Washington, D.C. — Subcommittee on Oversight and Investigations Chair Morgan Griffith (R-VA) delivered the following opening remarks during today’s Oversight and Investigations Subcommittee hearing titled “Looking Back Before Moving Forward: Assessing CDC’s Failures in Fulfilling its Mission.”

Excerpts and highlights below:


“Welcome to today’s hearing to look back and take stock of the recent performance of the Centers for Disease Control and Prevention, or the CDC.

“I speak for many of my colleagues when I say that the COVID-19 pandemic revealed that we did not have the CDC we thought we had.

“Before I continue my remarks, I want to be clear: the COVID-19 pandemic was an immense challenge for public health agencies, healthcare providers, every level of government, and the American People.

“There were always going to be mistakes made and we need to avoid the distortions of hindsight.

“I also believe that there are many hardworking, talented doctors and public health experts working at the CDC who want to do their part to keep Americans safe.

“One of my biggest frustrations, however, with the CDC is that when you look at all of the talent, all of the scientific knowledge, technical resources, and immense funding we have put into the agency, the end product is somehow less than the sum of its parts.

“It’s reasonable for the American people to expect CDC to use the best available science when preparing guidance and recommendations.”


“All too often during the pandemic, the CDC appeared to work backwards.

“The agency seemed to first decide its preferred policy outcome, whether that was universal masking, vaccine mandates, shutting down businesses, or school closures.

“Once the policy was decided, the agency sought out data supporting that policy.

“Data that could undermine CDC’s preferred outcome was ignored or discounted, particularly if the data came from outside the CDC.

“As we saw during the COVID-19 pandemic, the CDC’s recommendations carry great weight.

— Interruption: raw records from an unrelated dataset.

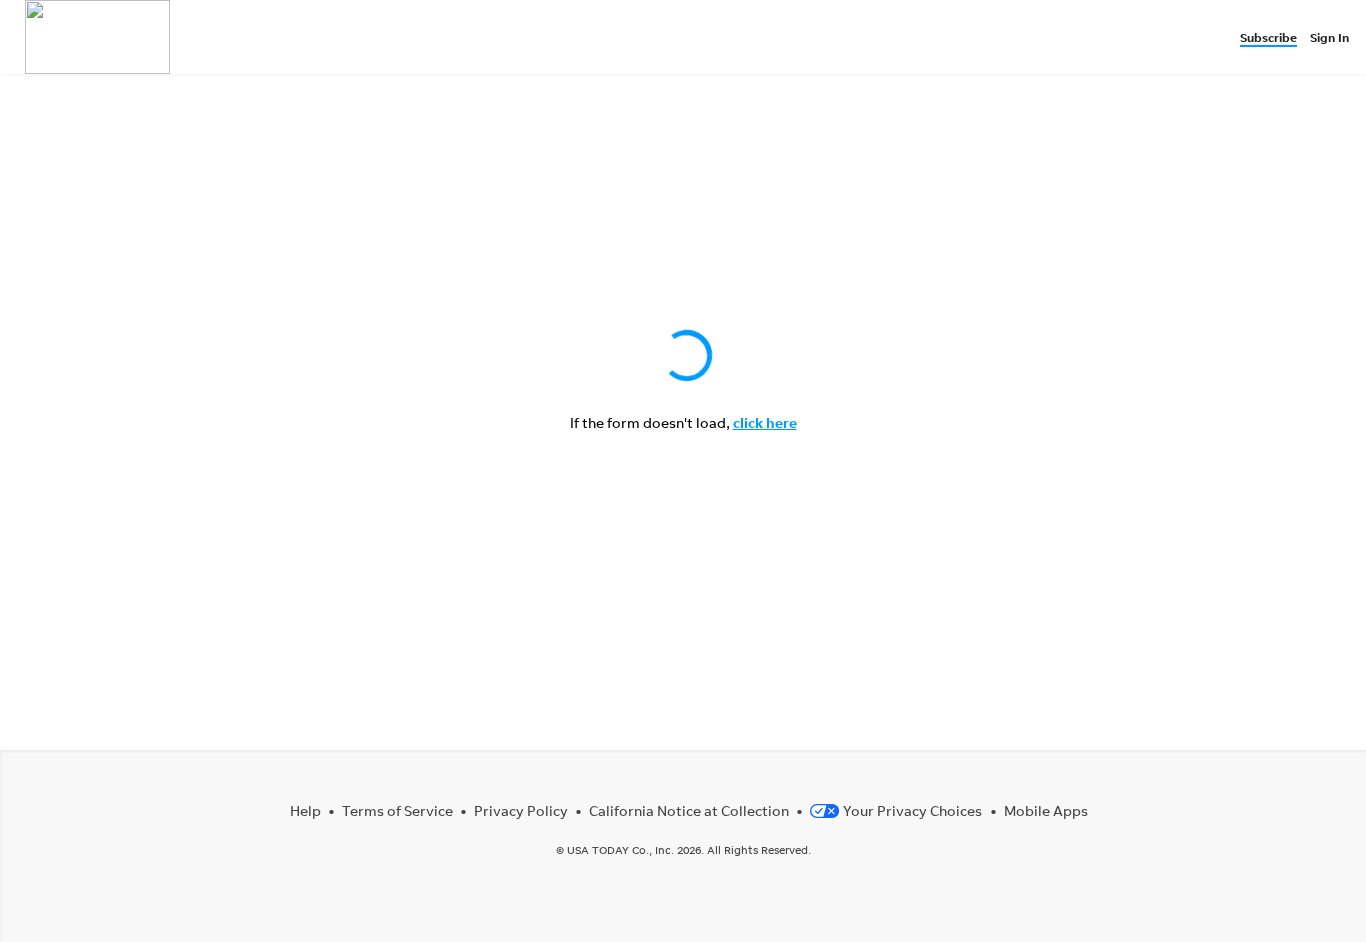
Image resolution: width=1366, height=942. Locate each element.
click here (765, 422)
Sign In (1329, 37)
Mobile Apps (1046, 810)
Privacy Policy (521, 810)
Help (305, 810)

“There is perhaps no better example of this than the process creating CDC’s school reopening guidance. The damage wrought by school closures has been enormous and well documented.

“I do not believe my kids’ education has recovered yet from these closures, even as we speak.

“The single biggest factor determining whether schools were in-person or remote was the political power of public-school teachers’ unions.

“At a time when parents and school systems were desperate for accurate public health guidance, the CDC allowed the group most opposed to reopening to directly edit its finalized guidance.

“CDC Director Dr. Walensky was even forced to state on national television that her school reopening statements, many took as a CDC position, she made were given ‘in a personal capacity.’

“As best I can tell this was the only time she spoke ‘in a personal capacity’ on an issue related to CDC guidance while agency Director.”


“In addition, when the Department of Labor issued its nationwide vaccine mandate for companies with 100 or more employees in November 2021, it cited CDC science and guidance more than 80 times to justify the mandate.

“At the time the mandate was issued, there was a growing body of evidence, largely ignored by the CDC, indicating that the vaccines did not stop transmission.

“Thankfully, the Supreme Court struck down this mandate after only two months, ruling it as unconstitutional.

“The CMS vaccine mandate for healthcare providers, which only ended on May 1st of this year, also relied heavily on the CDC, citing to the agency over 50 times.

“Thousands of healthcare workers, who were heralded as heroes during the early months of the pandemic, lost their jobs in part because of CDC’s reluctance to admit that the limitations of the COVID-19 vaccines and failure to acknowledge that natural immunity can confer adequate protection.

“The problems at the CDC that led to the failures we saw during the COVID-19 pandemic are not new. The CDC made mistakes during its response to Ebola and Zika and other smaller, localized events.

“What differentiates the mistakes made during COVID-19 was the scale of the emergency and the impact of those failures on the American people.”


“It is appropriate that the CDC’s failures during COVID-19 prompted the agency to conduct an internal review.

“The first step is admitting you have a problem. This review has now led to a reorganization that appears, on its face, to be extensive. But there’s no way for us to tell without more information from CDC.

“As part of the reorganization, CDC has asked Congress for extensive legal authorities that would require state and local governments, pharmacies, hospitals, and other healthcare providers to report to the CDC health-related information.

“This also had huge implications for privacy and data security.

“In May, this Committee wrote to Director Walensky, requesting information and documents related to the review and reorganization.

“Congress needs this information to understand and independently assess CDC’s reorganization.

“Congress is constitutionally entitled to this information.

“We did, however, receive a four-page letter last night that mostly reflects what is already posted on their website.

“I hope that CDC will provide the complete documentation requested in our letter that they did not provide last night.

“In closing, until we get full cooperation, the CDC’s request for new legal authorities cannot move forward.

“In today’s hearing, we will hear from witnesses who will help us explore what reforms are appropriate and necessary at the CDC.”